The Motor Principle: when a current-carrying
conductor is located in an external magnetic field perpendicular to the
conductor, the conductor experiences a force perpendicular to itself and to the
external magnetic field.
The right-hand rule for force on a conductor
can be used to determine the direction of the force experienced on the
conductor: if the right thumb points in the direction of the current
in the conductor and the fingers of the right hand point in the
direction of the external magnetic field, then the force on the
conductor is directed outward from the palm of the right hand.

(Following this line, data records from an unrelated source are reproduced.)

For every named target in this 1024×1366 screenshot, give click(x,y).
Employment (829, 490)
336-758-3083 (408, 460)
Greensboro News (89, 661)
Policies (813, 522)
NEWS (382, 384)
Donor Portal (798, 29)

The motor principle is used to form a precise definition of
ampere. 1 ampere is the amount of
current flowing through two straight parallel conductors
1 meter apart in a vacuum which produces a
force 2 × 10-7 newtons per
meter of conductor.
Analog electric meters (i.e., galvanometers, ammeters, voltmeters) operate
on the motor principle. Electric motors are an important application of
the motor principle. An electric motor consists of a permanent external
field magnet (stator) and a coiled conducting ammeter (rotor) which is
free to rotate within the field magnet. Brushes and a commutator
(designed differently if A.C. or D.C. current is supplied to the
armature) connect the armature to an external voltage source.
The speed of rotation of a motor depends on the amount of current
flowing through it, the number of coils on the armature, the strength
of the field magnet, the permeability of the armature, and the
mechanical load connected to the shaft.